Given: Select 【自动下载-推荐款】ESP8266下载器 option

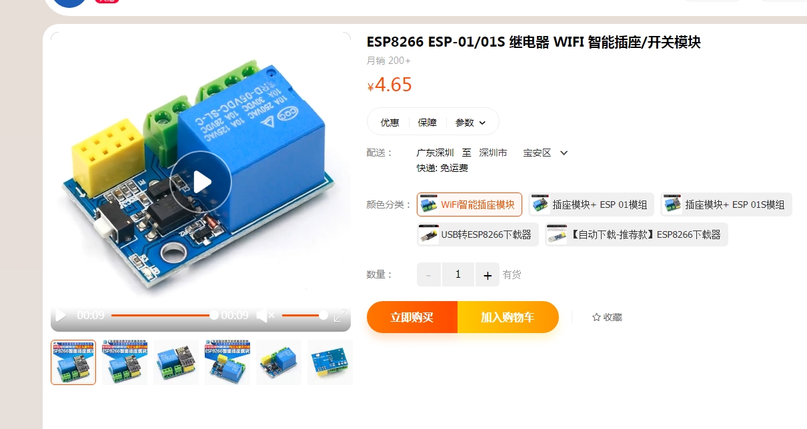Looking at the screenshot, I should tap(636, 234).
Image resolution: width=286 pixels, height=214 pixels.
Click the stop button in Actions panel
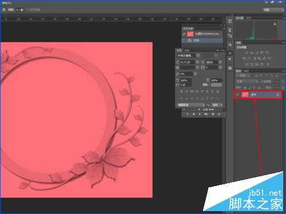pyautogui.click(x=188, y=114)
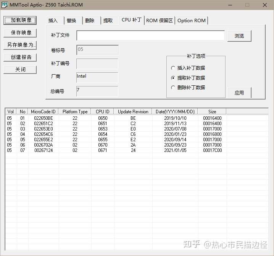Select 删除补丁数据 radio option

click(x=188, y=87)
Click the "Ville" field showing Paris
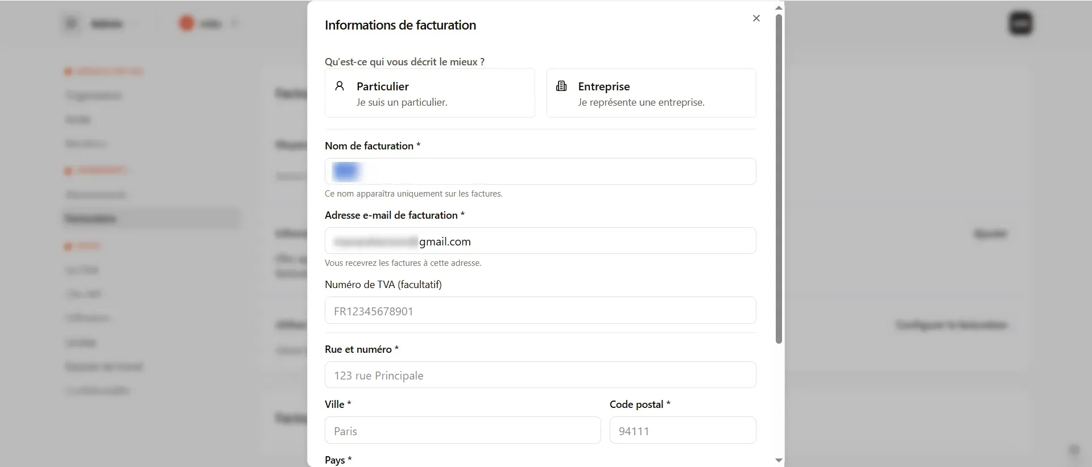The width and height of the screenshot is (1092, 467). tap(462, 430)
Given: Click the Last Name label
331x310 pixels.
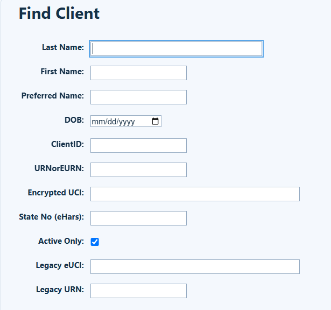Looking at the screenshot, I should tap(63, 47).
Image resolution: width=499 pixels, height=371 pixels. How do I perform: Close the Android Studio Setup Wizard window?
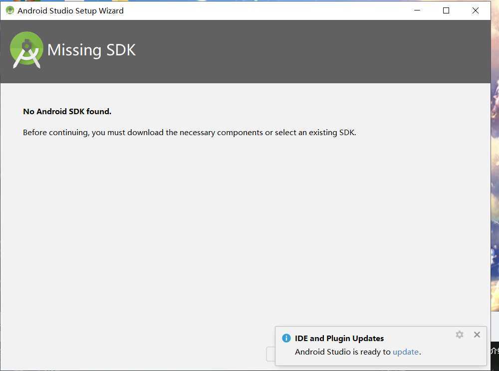click(x=475, y=10)
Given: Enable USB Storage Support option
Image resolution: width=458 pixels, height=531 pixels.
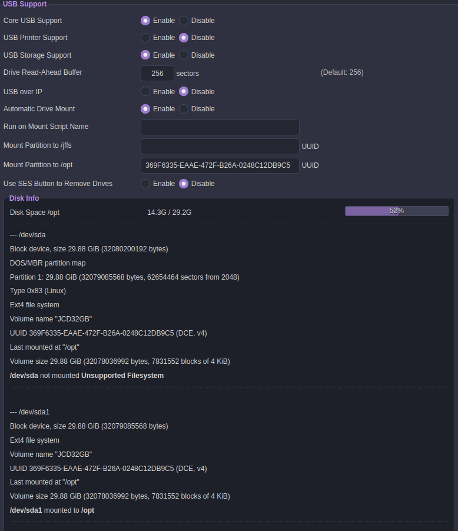Looking at the screenshot, I should pos(145,55).
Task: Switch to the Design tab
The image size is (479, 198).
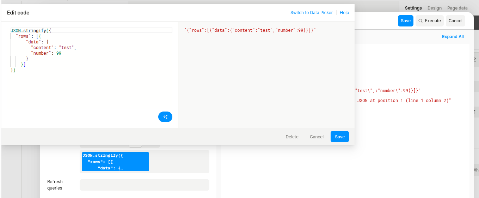Action: coord(434,8)
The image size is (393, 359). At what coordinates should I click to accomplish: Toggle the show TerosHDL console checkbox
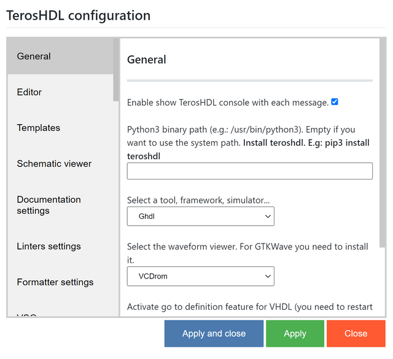pos(335,102)
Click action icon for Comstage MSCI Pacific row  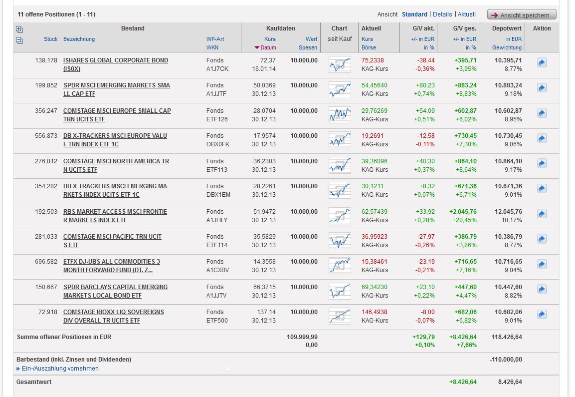(x=542, y=239)
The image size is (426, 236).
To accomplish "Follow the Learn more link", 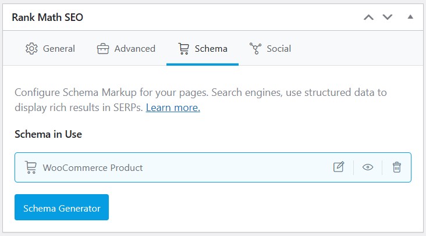I will 173,108.

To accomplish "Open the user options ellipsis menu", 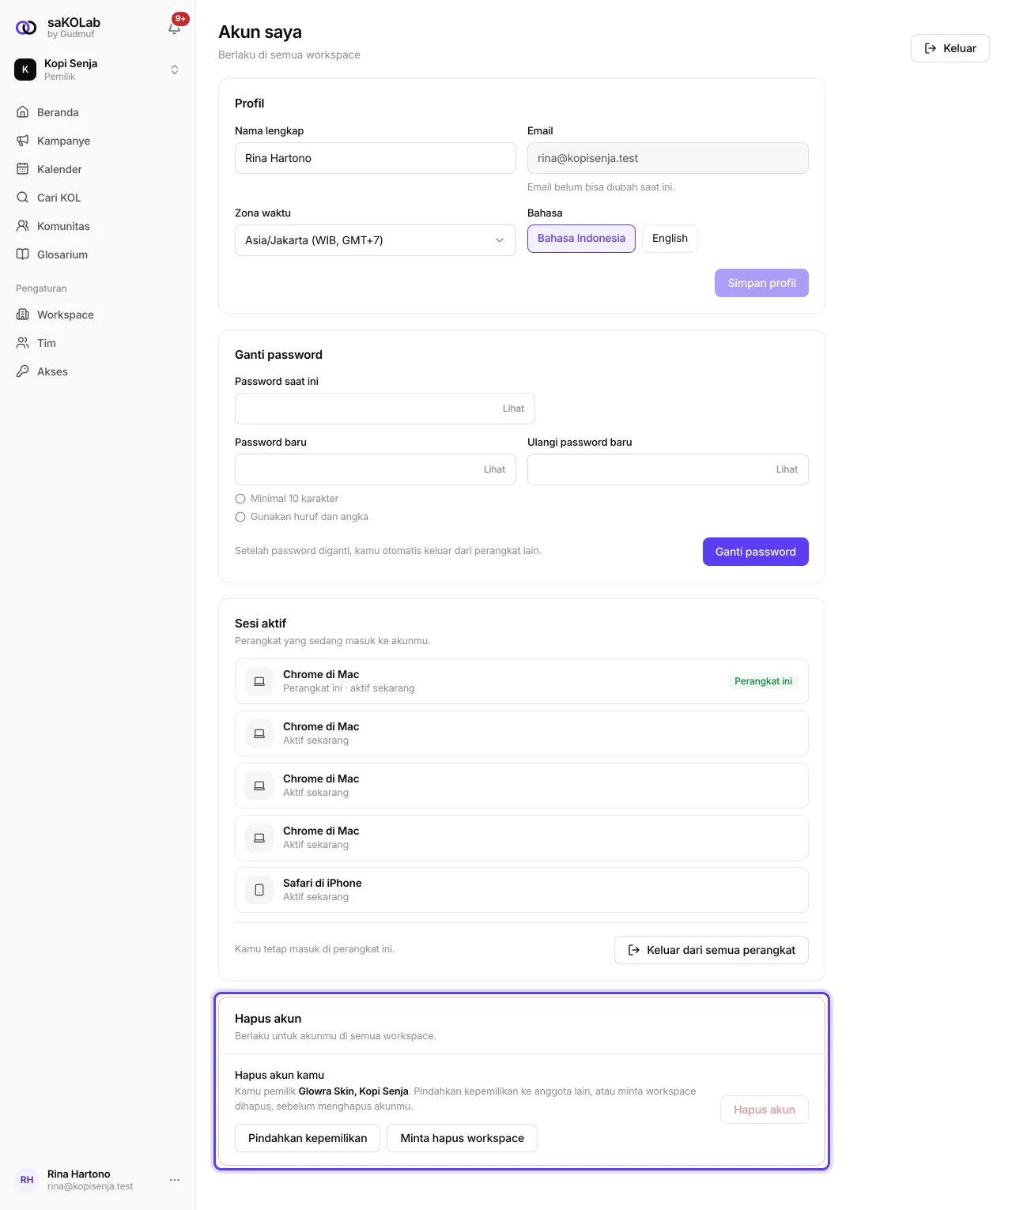I will coord(175,1180).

◆ ◆ ◆ ◆ ◆ ◆ ◆

## What you will do
Take the material above and output only the lines from the one that contains "Click the stop button in Actions panel" through the one that contains "Given: Enable USB Storage Support option", ends included and images left out.

## Response box
Click the stop button in Actions panel
pyautogui.click(x=188, y=114)
Select 删除补丁数据 radio option

click(x=188, y=87)
Click the "Ville" field showing Paris
The width and height of the screenshot is (1092, 467). tap(462, 430)
Given: Click the Last Name label
331x310 pixels.
Looking at the screenshot, I should tap(63, 47).
Image resolution: width=499 pixels, height=371 pixels. How do I perform: Close the Android Studio Setup Wizard window?
click(x=475, y=10)
Given: Enable USB Storage Support option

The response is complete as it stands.